An Even Less Convenient Truth
Check out this book excerpt from Al Gore's The Assault on Reason.
This is an insightful but profoundly depressing read. Gore grasps a point that should be obvious--modern American culture is defined by the passive experience of watching television, and that passivity has drained the vitality of the public sphere. He doesn't say, but could, that the fracturing of the culture was coincident with and reinforcing of the fracturing of the "vital center" postwar consensus. As we've stepped back into our little pursuits and niches, we've left the playing field of politics to those who have the most resources and interest in grabbing a piece, from interest groups at all points of the political compass to millionaire campaign bundlers.
Gore paints a dire picture of American democracy "in danger of being hollowed out." That at least he's got right. Unless and until there's a Great Depression-level economic crash (and I'm starting to think we know too much about the economy for that to be very likely) or a series of terror attacks that make everyone feel personally endangered, we are very unlikely to succumb to an overtly authoritarian form of governance. There will still be campaigns and elections and different levels and branches of government, all contested by different political parties. It just won't matter. The barriers to enactment of the popular will--from gerrymandering to unlimited corporate money to institutionalized trivialization of the news--will become ever stronger, while the popular will itself is thinned to nothing.

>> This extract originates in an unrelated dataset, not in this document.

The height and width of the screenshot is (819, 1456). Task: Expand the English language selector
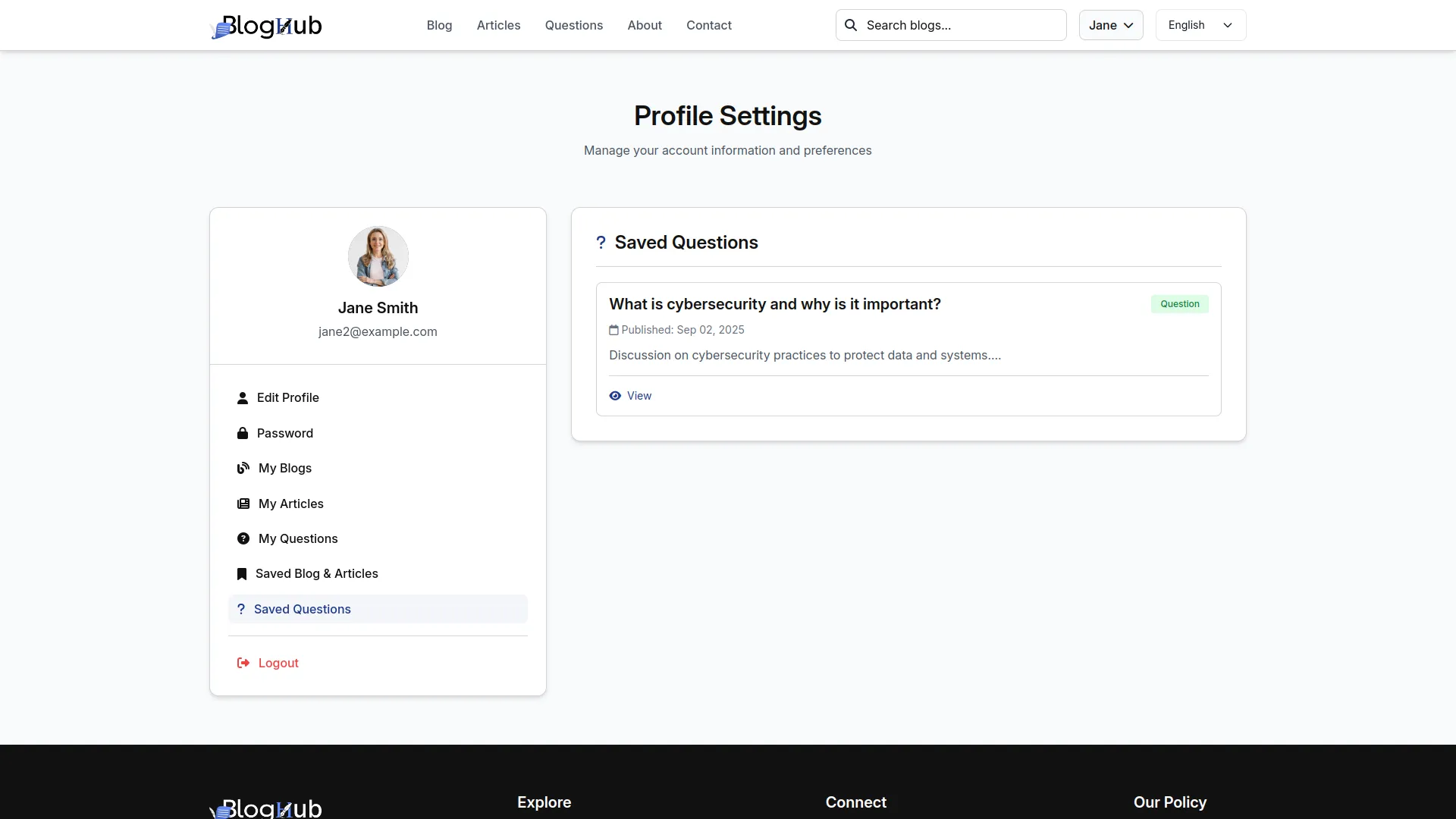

But he's not dire enough, or has a mistaken sense of the timeline. One can plausibly argue that this all has happened already, it's gone, and what remains is entertainment and ritual. It's not primarily corporate pervidy or trash TV or the rise of the political consultants that killed it; "we the people" just lost interest, because we don't collectively do great things anymore. We can't even really win wars, be they military or market-based. We're still coasting on what we were 60 years ago, the fluky comparative advantage we ended World War II with and then somewhat reinforced when the Cold War concluded. That ride will end, and then we'll start to become as fractured economically as we are in the other ways. In fact, that's already well underway too ("The Shrinking Middle Class").
Thus, the fights of the late Bush years, for those who care about the Constitution and think the system as enacted in 1789 and refined through the Civil Rights era was worthwhile and effective, are really just about trying to preserve the tools and framework of American democratic governance. For today, people are doing this to push back against individuals or factions that seek to abuse power--but for the longer term, the hope is that if the public ever feels like taking a real interest at some future point, they'll still have the capacity.